Fca ha comunicato che la produzione di Alfa Romeo prolunga il periodo di inattività

Le rappresentanze sindacali hanno ricevuto un’ulteriore comunicazione riguardante lo stop della produzione di Alfa Romeo.

Fca aveva già annunciato la decisione di interrompere l’attività di Cassino momentaneamente, il periodo doveva essere compreso tra il 18 aprile e il 2 maggio. Oggi invece si passa a quasi tre settimane, prolungando fino al 7 maggio. La sospensione è simile a quello che era successo lo scorso dicembre. L’intera produzione si era fermata per tornare poi attiva dal 7 gennaio, alla fine del periodo delle festività natalizie. Si sono visti poi anche nei periodi successivi differenti stop e nelle giornate del 12 e del 15 aprile si prevedono anche ulteriori fermi produttivi.

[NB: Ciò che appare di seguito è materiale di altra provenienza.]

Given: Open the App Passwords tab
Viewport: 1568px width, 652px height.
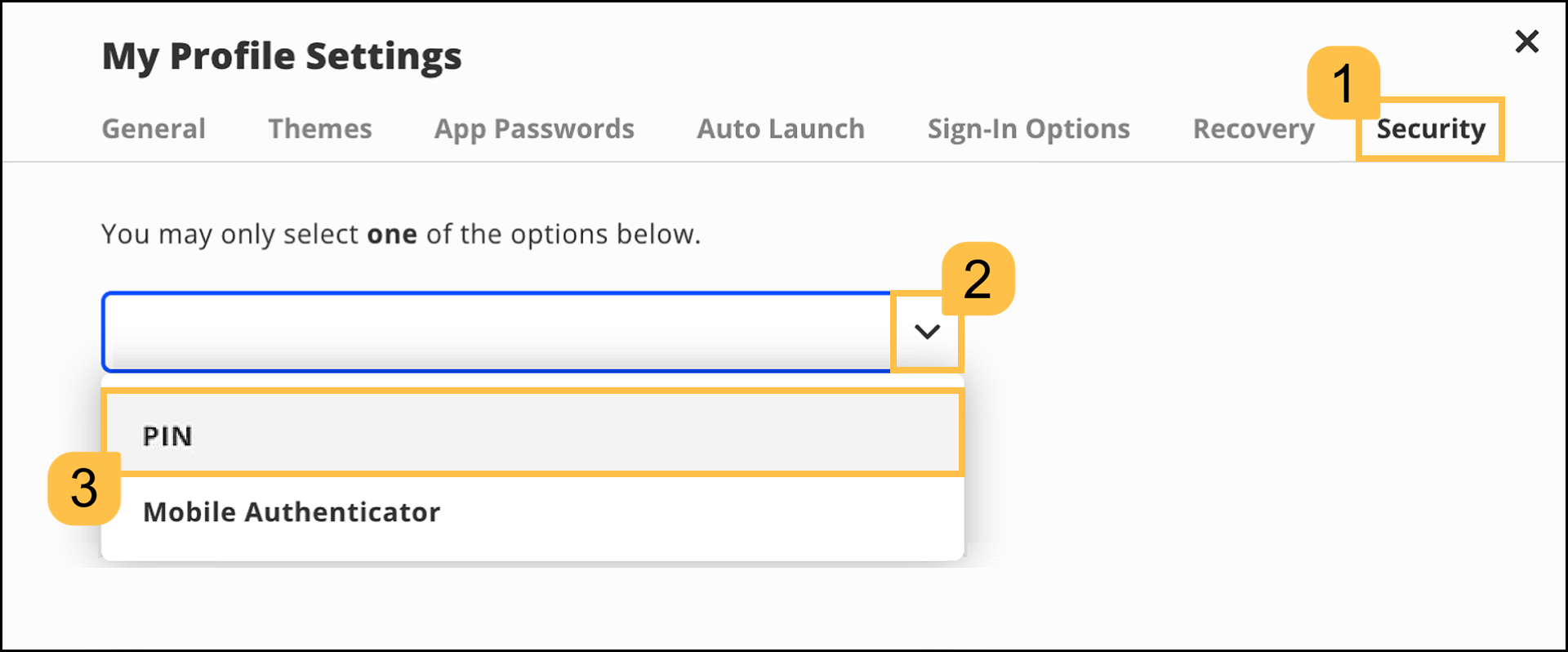Looking at the screenshot, I should point(534,128).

Purtroppo per il Biscione non sta cambiando nulla negli ultimi mesi, anzi. Alfa Romeo Giulia, Giulietta e Stelvio continuano ad essere vendute in numeri troppo contenuti, i dati del primo trimestre del 2019 confermano il trend negativo. I risultati peggiori si registrano in Italia, ma anche per quanto riguarda il Nord America purtroppo i numeri non sono per niente soddisfacenti. Le richieste sono scarse e quindi le giornate di produzione devono essere ridotte per evitare un surplus nella produzione.

Guardando nel dettaglio i modelli di Alfa Romeo, oggi sul mercato vediamo la nuova versione della Giulietta, presentato al Salone di Ginevra il mese scorso, che non cambierà di molto le sorti della produzione del Biscione. Ci sono poi la Giulia e la Stelvio che prevedono novità in arrivo e che continuano a registrare numeri di vendita limitati. Con l’arrivo delle varianti ibride di Giulia e Stelvio Fca ha in programma diversi progetti per Cassino e i suoi dipendenti, anche se ancora non si ha una data di debutto certa.

Nei vari programmi c’è anche il nuovo suv di Maserati, che si basa sulla stessa piattaforma della Stelvio e che dovrebbe essere lanciato nel 2021, dando un buon contributo alla produzione dello stabilimento, anche se ovviamente non potrà colmare le intere potenzialità di Cassino. Lo scenario oggi comunque non è per niente positivo, gli ammortizzatori sociali sono arrivati in molti casi al limite, si vedono purtroppo licenziamenti e sospensioni di contratti di lavoro. Non bene nemmeno per quello che succede all’indotto composto da moltissime piccole e medie imprese. Cassino non ha iniziato quest’anno in maniera positiva e le cose continuano ad andare così. Prima di poter tornare a livelli di produzione soddisfacenti dovrà attendere ancora alcuni mesi, difficile fare una previsione certa.